Challenges and Solutions
As with training LLMs, wrong parameters can lead to devastating results. With SFT, the variables are only constrained to gradient clipping and learning rate most of the times. RL/GRPO introduces a lot more variables that can lead to a corrupted model. We have experience a few issues that we will list here:
- Instead of the learning rate and gradient clipping being to high eventually causing an NaN error. Our original learning rate (1e-6) and gradient clipping(0.02) was way too low, causing the model to barely learn.
- We originally had three reward functions (1 category, 1 complete format reward and 1 partial format reward). However, the loss function was around 0 and perplexity stayed at 1. Indicating the model is almost perfectly predicting the token. We later found that the issue is our base-SFT model is following the format exactly most of the time. Essentially gaining most of the reward at the start, cause it to not explore and learn. That's why we later removed these two functions and just add a 20% format bonus.
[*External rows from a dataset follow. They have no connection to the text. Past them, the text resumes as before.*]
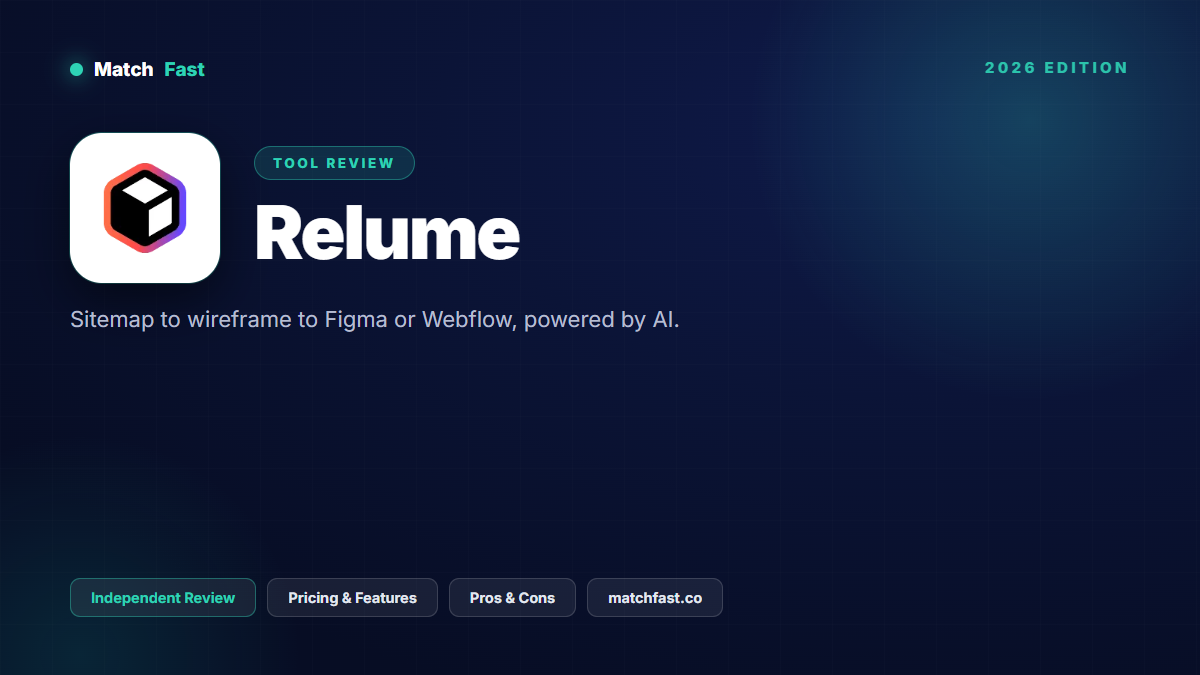Click the large Relume heading

coord(387,233)
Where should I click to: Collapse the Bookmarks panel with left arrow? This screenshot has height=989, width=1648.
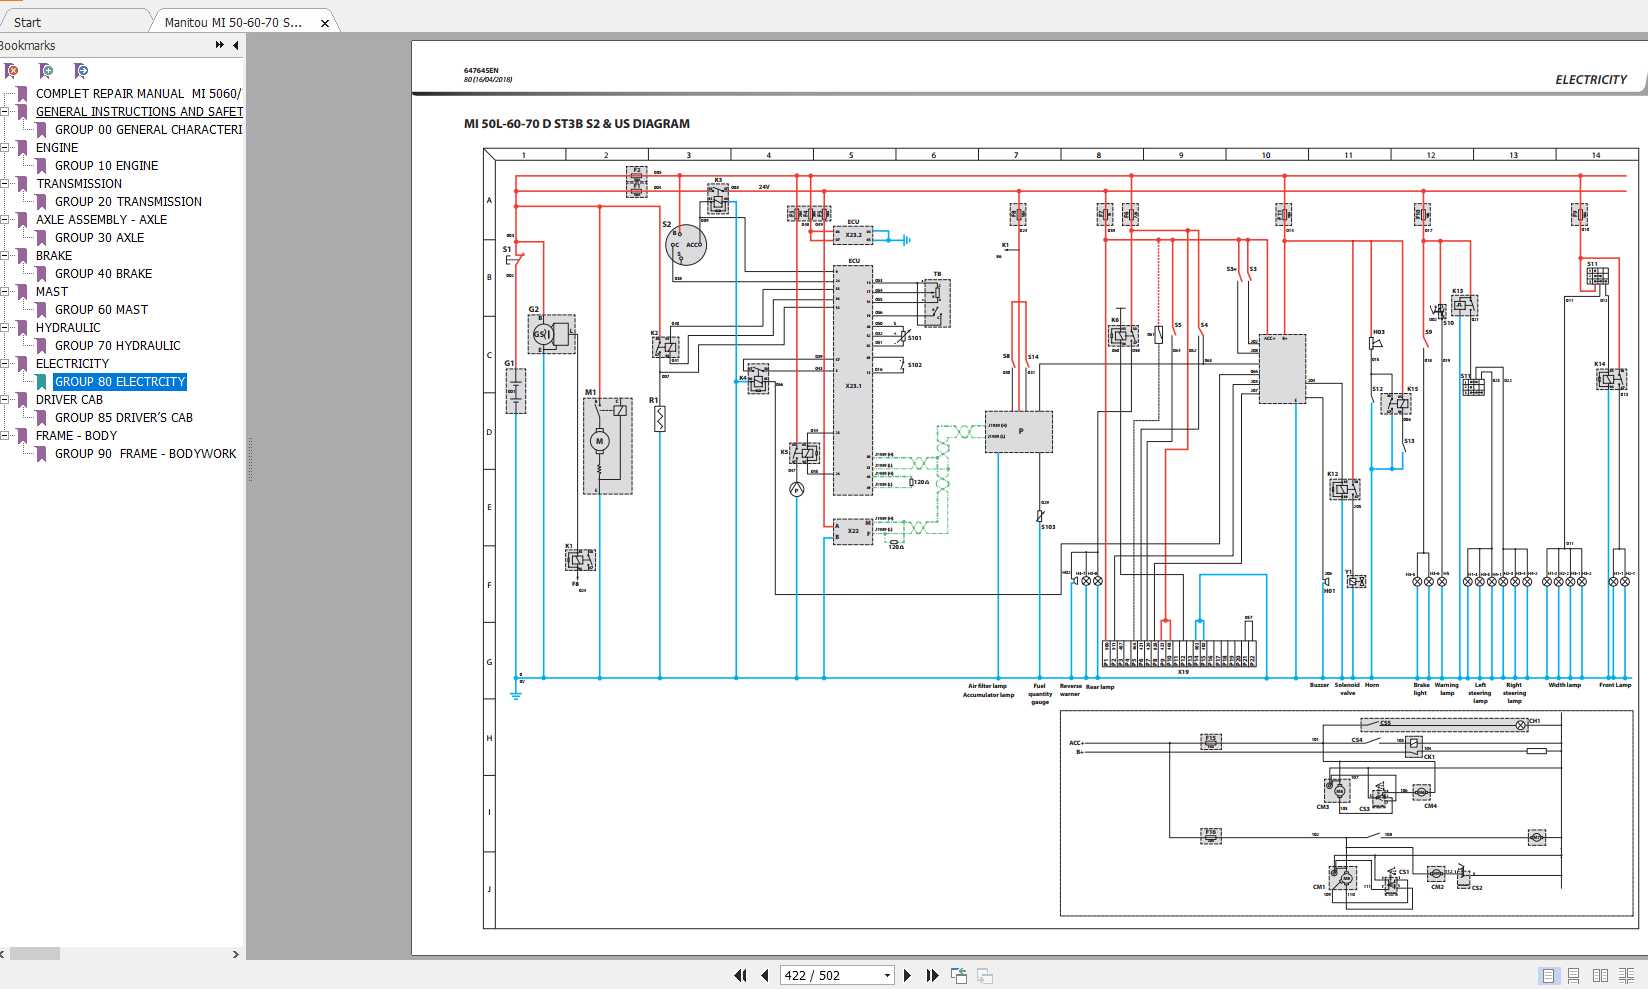(236, 45)
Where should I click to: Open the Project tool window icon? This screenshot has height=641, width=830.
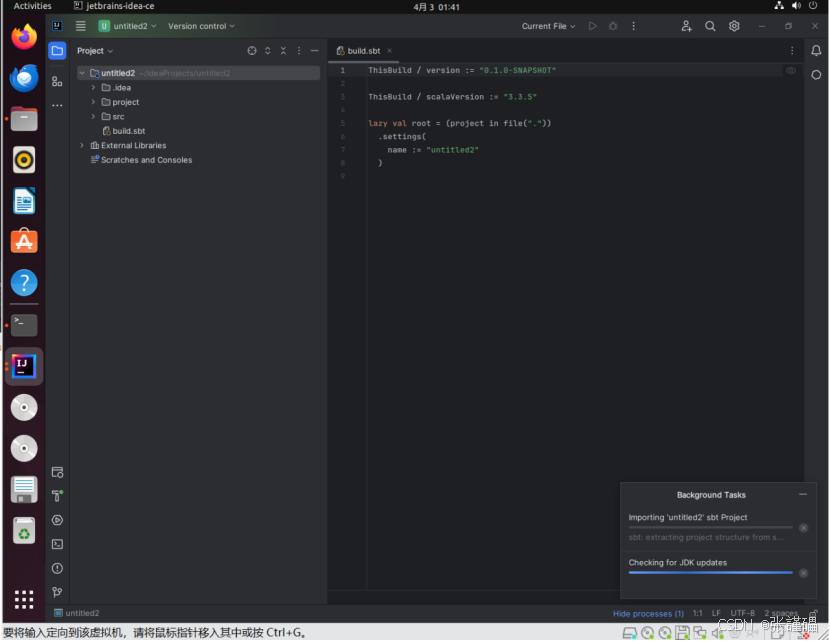(x=57, y=50)
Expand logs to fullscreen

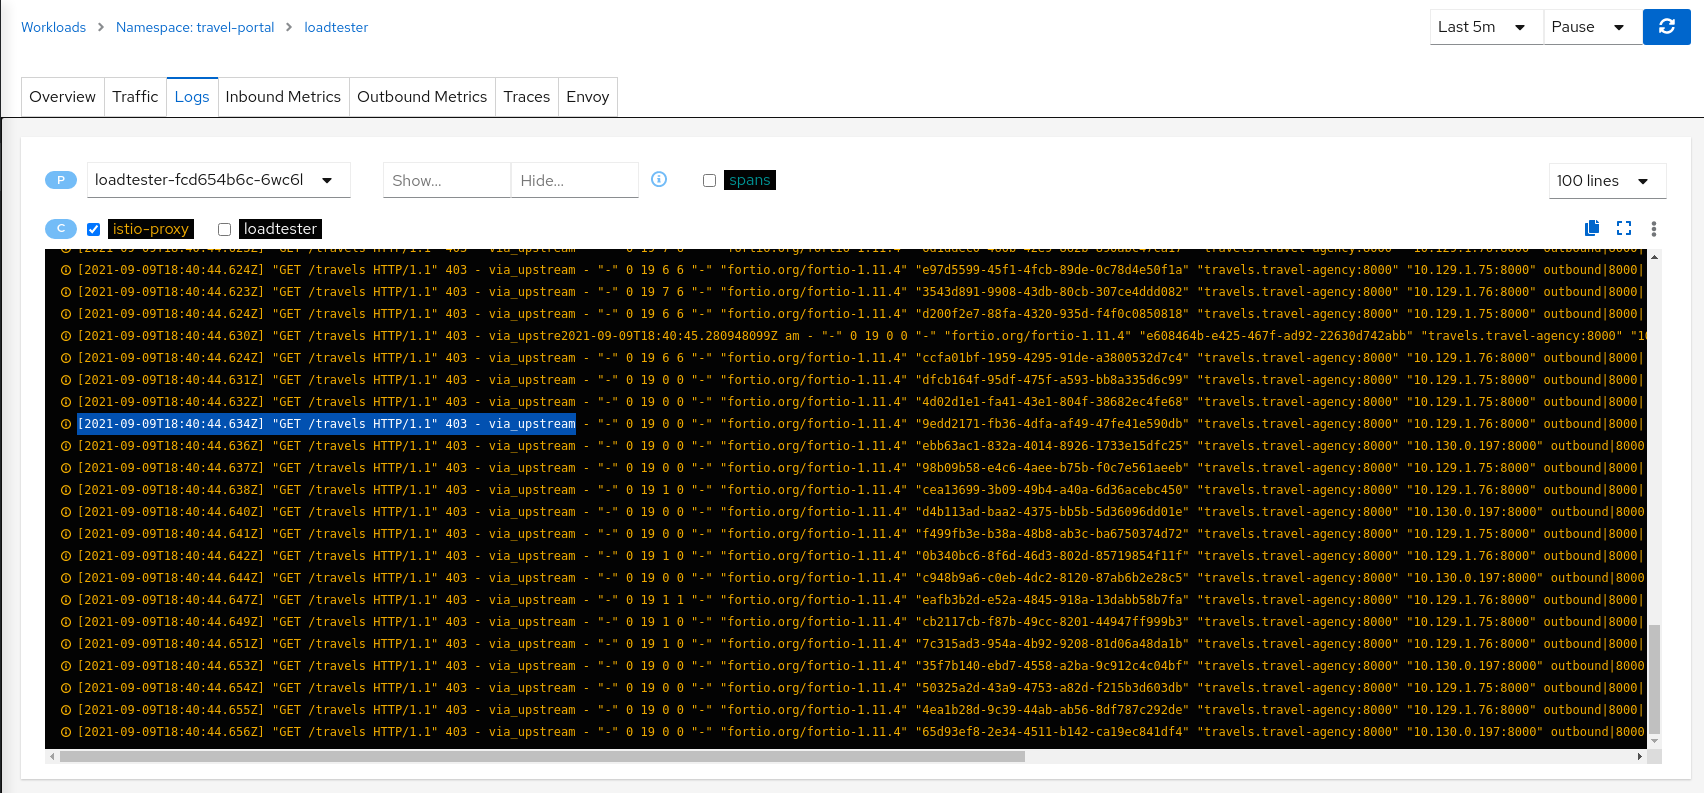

- Due to the final model submission being a Orbax checkpoint instead of a full model. Our strategy of SFT --> save as safetensor --> reload then GRPO. Would not work as the GRPO checkpoint would be applied to the base Gemma model instead of our SFT model. So we tried to use one single Lora adapter for the entire training run (both SFT and GRPO), but this caused catastrophic forgetting and the final cant even generate the tags consistently anymore.
Limitations and Future Work
Limitations:
- We there is room for improvement with the reward function for math&coding, resulting in mediocre performance in these areas.
- Using semantic similarity is fast, but it may miss subtle creative nuances. Future Improvements:
- Using a better model for generating the reasoning-traces can lead to an improve in performance.
- Experimenting with LLM-as-Judge in a less compute-restrained environment. Maybe fine-tune a small model to do judging.
- Expand the diversity of the dataset with more high-quality data.